* QUESTIONS ON THE MATERIAL *
A. Echo everything in the post about Peter Steele's death from "Music and books" down to "I’d commit suicide." word for word.
B. Render this sentence from the post about Peter Steele's death in Spanish: "Music and books really are what I live for most of all."
C. Pick up the post about Peter Steele's death after its final sentence and write what comes next.

* SUPPLIED PASSAGE *
----------------

I’m seriously heartbroken today. Peter Steele of Type O Negative died last night.
Music and books really are what I live for most of all. But music has always been the omnipresent aspect of my life, and I’m proud of the fact that I’ve never lost my passion for it as I’ve gotten older. Which is to say, music isn’t merely frivolous entertainment for me. It makes life worth living. Beethoven’s heroism be damned; if I ever went deaf, I’d commit suicide.
So even though I never met Peter in person, this hits me just as hard as it would to hear that a member of my own family died suddenly. In many ways, it’s no surprise. Or, rather, given his morbid, self-deprecating (to the point of self-abusive) sense of humor and unvarnished honesty about his struggles with clinical depression and drug addiction, and his incessant references to death in his songs, the only surprising part of it is that he didn’t usher himself out. But living in anticipation of it doesn’t make it hurt any less, as I’m sure we all know.

----------------

* SUPPLIED MATERIAL *

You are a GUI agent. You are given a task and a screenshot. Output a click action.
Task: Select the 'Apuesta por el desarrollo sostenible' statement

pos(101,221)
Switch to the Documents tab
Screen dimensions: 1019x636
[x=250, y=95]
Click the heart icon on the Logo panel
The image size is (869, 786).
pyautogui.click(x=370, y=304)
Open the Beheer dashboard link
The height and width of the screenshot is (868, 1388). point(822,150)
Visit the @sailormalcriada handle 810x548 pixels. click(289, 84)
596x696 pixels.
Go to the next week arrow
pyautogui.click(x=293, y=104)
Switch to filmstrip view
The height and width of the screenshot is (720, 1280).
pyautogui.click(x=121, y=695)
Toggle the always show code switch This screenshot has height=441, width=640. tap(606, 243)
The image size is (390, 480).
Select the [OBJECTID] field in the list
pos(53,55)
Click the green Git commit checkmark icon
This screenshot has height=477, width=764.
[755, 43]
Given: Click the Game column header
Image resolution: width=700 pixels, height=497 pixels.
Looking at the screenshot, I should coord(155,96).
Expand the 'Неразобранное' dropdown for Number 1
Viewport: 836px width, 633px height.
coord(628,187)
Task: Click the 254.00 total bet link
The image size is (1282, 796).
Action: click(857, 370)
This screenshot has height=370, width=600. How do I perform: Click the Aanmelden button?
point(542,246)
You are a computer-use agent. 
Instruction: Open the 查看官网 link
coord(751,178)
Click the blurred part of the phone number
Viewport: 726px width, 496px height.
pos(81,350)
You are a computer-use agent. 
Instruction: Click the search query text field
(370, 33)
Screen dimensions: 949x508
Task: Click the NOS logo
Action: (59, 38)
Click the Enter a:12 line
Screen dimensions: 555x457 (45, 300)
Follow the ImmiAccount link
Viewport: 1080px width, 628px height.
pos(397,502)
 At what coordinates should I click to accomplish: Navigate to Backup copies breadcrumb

----------------

* EXERCISE RESULTS *
A.
Music and books really are what I live for most of all. But music has always been the omnipresent aspect of my life, and I’m proud of the fact that I’ve never lost my passion for it as I’ve gotten older. Which is to say, music isn’t merely frivolous entertainment for me. It makes life worth living. Beethoven’s heroism be damned; if I ever went deaf, I’d commit suicide.

B. La música y los libros son, de verdad, aquello por lo que más vivo.

C.
I don’t even know what I could possibly say in mere words to convey just how important his music was to me. “Musical genius” gets thrown around far too casually these days, but if anyone deserves that appellation, he does. At a time when the airwaves were filled with stripped-down alterna-punk bands doing their best to make music as simple and straightforward (read: fucking boring) as possible, Type O Negative were studio wizards, making gloriously romantic, melancholy, lush, dynamic, heavily layered sonic masterpieces that stood up to countless listenings. October Rust and Life Is Killing Me, especially, will always be two of my favorite albums of all time, bar none. Thank you for everything, Peter. I’ll miss you so much.